Remember how hard it was to find toilet paper, hand sanitizer and sanitizing wipes in spring 2020?

The same forces that led to runs on basic supplies a year ago – increased demand and blockages in the supply chain – are now driving significant increases in paint cost. H.J. Holtz & Son President Rick Holtz says it’s been hard to watch the steady climb.

“One paint company has raised prices 13% this year,” Holtz says. “Consumers are seeing that in stores, and we see it, too, when we go to buy from our suppliers.”

According to, which reports on the painting trade, the worldwide paint supply was hit early on by lockdowns and business closures, just as other industries were. Once businesses were allowed to reopen, a shortage of containers made it hard for paint to actually be moved from manufacturing sites to distribution locations.

Other problems in the supply chain can be traced to issues at specific plants. Facilities manufacturing epoxy resins in China and Korea experienced fire and other fabrication problems, which halted and slowed production. The Institute of Coating Technologies, a Greek organization that monitors the worldwide industry, noted in February 2021 that nearly all the raw materials involved in the coating industry increased in price. With raw materials responsible for more than 50% of the cost of paint, a hike in component prices drive the final cost up.
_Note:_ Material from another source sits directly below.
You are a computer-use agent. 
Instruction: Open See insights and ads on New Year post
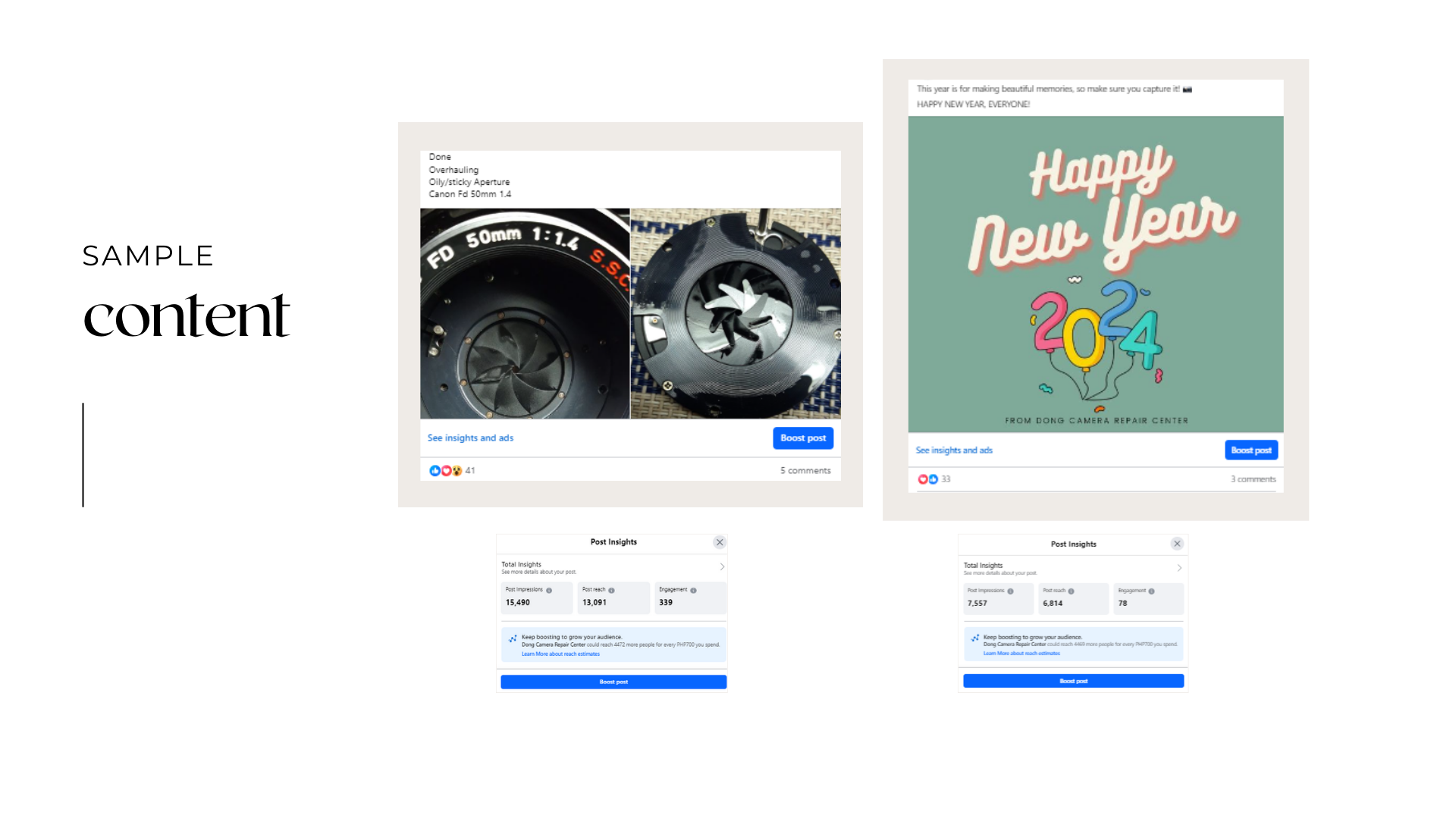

Then, in February 2021, a deep freeze in Texas shut down the approximately 150 petrochemical facilities in the Houston region for three days. According to Vertical Research Partners, a Connecticut equity research firm, the cold snap took three-quarters of the ethylene production capacity offline for days. Ethylene is a component of paint, used to improve flow and stability, and enhance application properties.

On top of supply and manufacturing challenges, demand for paint has soared. Homeowners spending more time than usual in their spaces have turned to paint to comfort and inspire. Thanks to low interest rates, home sales hit a 14-year high in 2020, according to the National Association of Realtors. New homes need paint, and older homes going on the market often get a fresh coat, too.

“We hear from clients every day how important their homes are to them now,” Holtz says. “We love being able to help people make their spaces feel fresh and new.”